Olayın ardında yatan asıl nedenin Sivas mahkumlarının infazlarının yakılması ve böylece aldıkları cezaların tamamını yatmalarını sağlamak olduğu açık. Alevi kökenli olduğu bilinen müdür Hüseyin Akkuş'un Sivas mahkumlarına kin ve nefret duyduğunu gizlemediği ve tutuklulara infazlarını mutlaka yakacağını, zaten Adalet Bakanlığı'ndan özellikle bu vazife ile Kırşehir'e tayin edildiğini çeşitli vesilelerle ifade ettiği biliniyor.
Yine Kırşehir Cezaevi Müdürü Hüseyin Akkuş'un keyfi tutumu yüzünden, bir süre önce Düzce'de Bolu Emniyet Müdürlüğü'nün düzmece bir operasyonu sonucunda Hizbullah üyeliği suçlamasıyla tutuklanan ve önce Ankara'ya oradan da Kırşehir Cezaevi'ne sevkedilen müslüman tutuklularla, Sivas davası tutuklularının bağımsız bölümlerde tutulduğu ve hiç bir şekilde bir araya gelmelerine izin verilmediği öğrenildi.
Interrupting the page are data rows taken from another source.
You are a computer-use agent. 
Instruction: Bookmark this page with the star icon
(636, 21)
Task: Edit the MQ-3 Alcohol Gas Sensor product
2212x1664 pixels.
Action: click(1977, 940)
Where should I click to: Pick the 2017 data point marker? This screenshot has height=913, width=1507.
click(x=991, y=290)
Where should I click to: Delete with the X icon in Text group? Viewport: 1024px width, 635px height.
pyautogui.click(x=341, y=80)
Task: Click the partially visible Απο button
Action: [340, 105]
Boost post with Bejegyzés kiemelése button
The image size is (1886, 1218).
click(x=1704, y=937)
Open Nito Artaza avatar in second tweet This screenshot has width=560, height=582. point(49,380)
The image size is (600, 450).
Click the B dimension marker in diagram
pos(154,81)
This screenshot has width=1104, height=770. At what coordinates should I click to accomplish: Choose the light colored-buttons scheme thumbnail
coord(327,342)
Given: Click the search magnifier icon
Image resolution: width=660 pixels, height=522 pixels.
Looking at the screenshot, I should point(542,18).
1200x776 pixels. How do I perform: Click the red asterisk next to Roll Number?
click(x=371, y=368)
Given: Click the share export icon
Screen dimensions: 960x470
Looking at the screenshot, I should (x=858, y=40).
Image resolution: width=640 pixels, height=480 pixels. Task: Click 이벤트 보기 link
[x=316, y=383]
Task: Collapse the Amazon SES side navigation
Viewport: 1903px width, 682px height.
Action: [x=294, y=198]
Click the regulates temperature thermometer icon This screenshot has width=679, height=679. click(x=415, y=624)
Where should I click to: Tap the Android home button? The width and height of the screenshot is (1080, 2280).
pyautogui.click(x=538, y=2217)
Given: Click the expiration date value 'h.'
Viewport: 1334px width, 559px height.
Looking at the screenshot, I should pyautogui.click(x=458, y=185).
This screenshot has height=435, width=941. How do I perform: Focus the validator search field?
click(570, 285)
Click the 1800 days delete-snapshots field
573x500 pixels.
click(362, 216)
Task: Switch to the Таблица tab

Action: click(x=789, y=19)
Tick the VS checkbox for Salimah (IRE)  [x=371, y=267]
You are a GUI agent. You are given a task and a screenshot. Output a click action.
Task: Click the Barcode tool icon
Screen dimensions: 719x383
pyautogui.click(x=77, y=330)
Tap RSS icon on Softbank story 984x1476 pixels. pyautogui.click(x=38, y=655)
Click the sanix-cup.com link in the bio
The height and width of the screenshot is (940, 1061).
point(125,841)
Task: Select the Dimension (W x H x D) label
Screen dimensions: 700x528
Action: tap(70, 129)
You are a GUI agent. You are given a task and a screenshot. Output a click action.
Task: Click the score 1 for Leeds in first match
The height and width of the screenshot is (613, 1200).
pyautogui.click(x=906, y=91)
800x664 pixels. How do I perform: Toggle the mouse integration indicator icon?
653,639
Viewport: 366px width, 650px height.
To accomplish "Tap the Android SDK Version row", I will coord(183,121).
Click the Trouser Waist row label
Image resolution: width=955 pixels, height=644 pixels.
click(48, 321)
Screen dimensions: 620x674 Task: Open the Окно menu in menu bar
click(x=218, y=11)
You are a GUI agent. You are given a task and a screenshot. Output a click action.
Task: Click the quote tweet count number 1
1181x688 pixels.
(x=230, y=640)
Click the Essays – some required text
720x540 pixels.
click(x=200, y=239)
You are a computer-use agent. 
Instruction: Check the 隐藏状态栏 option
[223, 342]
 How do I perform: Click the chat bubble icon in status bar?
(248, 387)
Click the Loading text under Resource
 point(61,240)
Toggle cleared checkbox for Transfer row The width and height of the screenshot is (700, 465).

Kırşehir Cezaevi'nin komplocu müdürü ve onu oraya atayan İSKİ'ci Adalet(!) Bakanı şunu iyi bilmeli ki, müslüman tutuklulara yönelik baskılar karşılıksız kalmayacaktır. Bu kişilerin şu anda ellerinde bulundurdukları güç, birkaç müslümanın belki üç beş sene fazla hapis yatmasını sağlamaya yeter, ama hiçbir güç bu komplocuları mazlumların zalimlerden hesap soracakları günün şiddetinden korumaya yetmeyecektir!